In Calabria, ancor più che nelle altre Regioni d’Italia, le analisi che riguardano l’ambiente familiare come possibile contesto foriero di patologie, anziché di tutela, si confrontano con un assetto culturale e societario fortemente teso alla difesa di un’idea e di un’immagine di famiglia quale luogo privato e positivo. Ciò spiega la difficile emersione delle problematiche di maltrattamento vissute nell’ambito domestico e la lentezza dei processi che hanno porta to a considerarle problemi sociali e non privati.
Il collegamento diretto tra la violenza subita dalle madri e le gravi conseguenze di tipo comportamentale, psicologico, fisico, sociale e cognitivo sui figli, nel breve e lungo termine, non è tuttavia ancora un dato acquisito né per la maggioranza degli operatori dei servizi territoriali, né tantomeno per l’opinione pubblica nel territorio di riferimento.
In questo contesto è maturato il progetto “Libera di esserci”, concluso nei giorni scorsi dopo 12 mesi d’intenso lavoro, realizzato dal Centro Calabrese di solidarietà nell’ambito del Centro Antiviolenza – Casa rifugio “Mondo Rosa” e finalizzato al potenziamento dei servizi dedicati alle donne, ai minori e alla promozione della mission della Casa Rifugio.
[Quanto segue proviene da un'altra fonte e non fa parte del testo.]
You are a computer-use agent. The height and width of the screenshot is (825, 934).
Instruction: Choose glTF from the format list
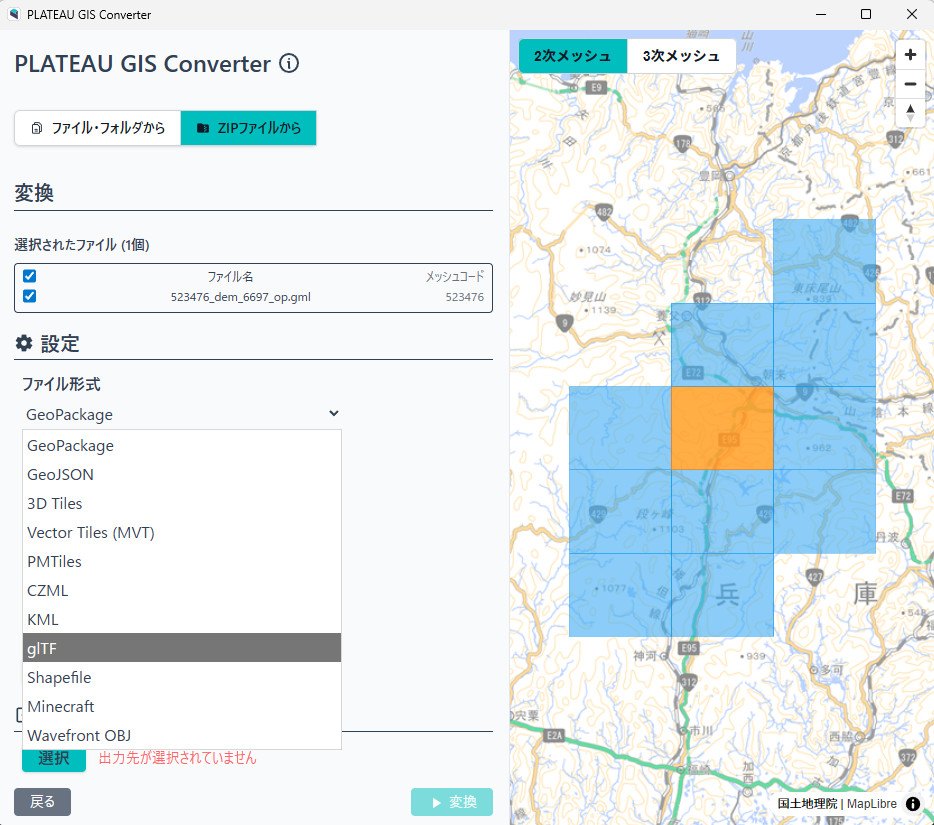[182, 648]
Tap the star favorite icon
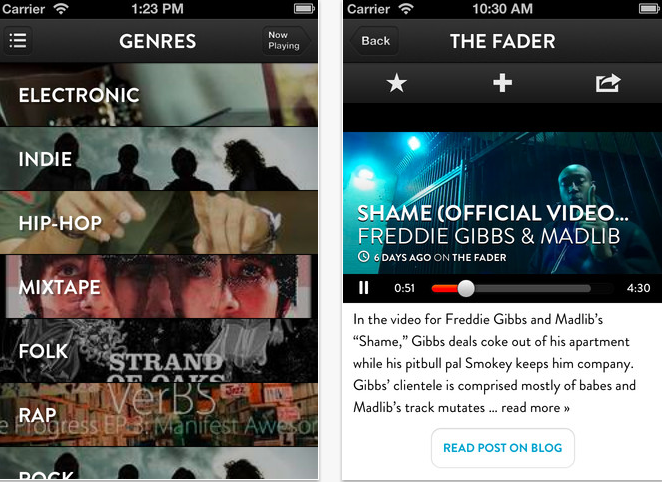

L’obiettivo di “Libera di esserci”, quindi, è quello di dare continuità ai servizi della Casa Rifugio “Mondo Rosa”, contribuendo a potenziarli dal punto di vista sia qualitativo che quantitativo.
Attualmente, “Mondo Rosa” – Centro antiviolenza e Casa rifugio – struttura la riabilitazione del bambino attraverso il recupero della relazione con la mamma. “Per questo viene considerato prioritario il lavoro di rielaborazione del trauma da parte della donna, la ricostruzione di una rappresentazione del sé protetta e il recupero dell’autostima rispetto al suo ruolo di madre”, spiegano le referenti di progetto.
Il complesso delle attività progettuali ha previsto un rafforzamento di attività e metodologie già in atto all’interno di “Mondo Rosa”, ma che necessitavano di essere ampliate: uno degli elementi qualitativi, infatti, ha riguardato la metodologia elaborata con l’obiettivo di far sperimentare l’auto-riflessione, affinare competenze e favorire la messa in discussione delle abitudini mentali e comportamentali. Un altro elemento qualitativo è il sistema di presa in carico del minore non solo in quanto figlio di una vittima di violenza: il progetto mirava, infatti, alla messa in primo piano dei suoi bisogni di persona. Vengono utilizzati strumenti ed interventi psico-sociali e pedagogici definiti dalle caratteristiche dei minori e della matrice della violenza subita, quali: spazio-gioco per attività ludico-educative quali lettura di racconti e favole, giochi di gruppo. In questo modo è stato offerto ai bambini uno spazio sicuro nel quale poter sperimentare la propria volontà e si sentano incoraggiati a “comunicare” i propri stati d’animo, le proprie percezioni, il rapporto con il padre, la relazione di attaccamento con la madre. Queste attività possono rappresentare un valido sostegno all’elaborazione del trauma della violenza assistita, e si affiancano a quelle di sostegno scolastico e ripetizioni, oltre che di accompagnamento alle iniziative, educative, culturali e di socializzazione presenti sul territorio.
“Mondo Rosa”, insomma, oltre a garantire concreto sostegno ed accoglienza alle donne vittime di violenza ed ai loro figli, ricopre un importante funzione di “catalizzatore” sociale, capace di sensibilizzare la comunità, attraverso la propria attività quotidiana, sul tema della violenza di genere, mediante metodologie innovative di diffusione dei risultati. Obiettivi che passano anche da progetti come “Libera di esserci”.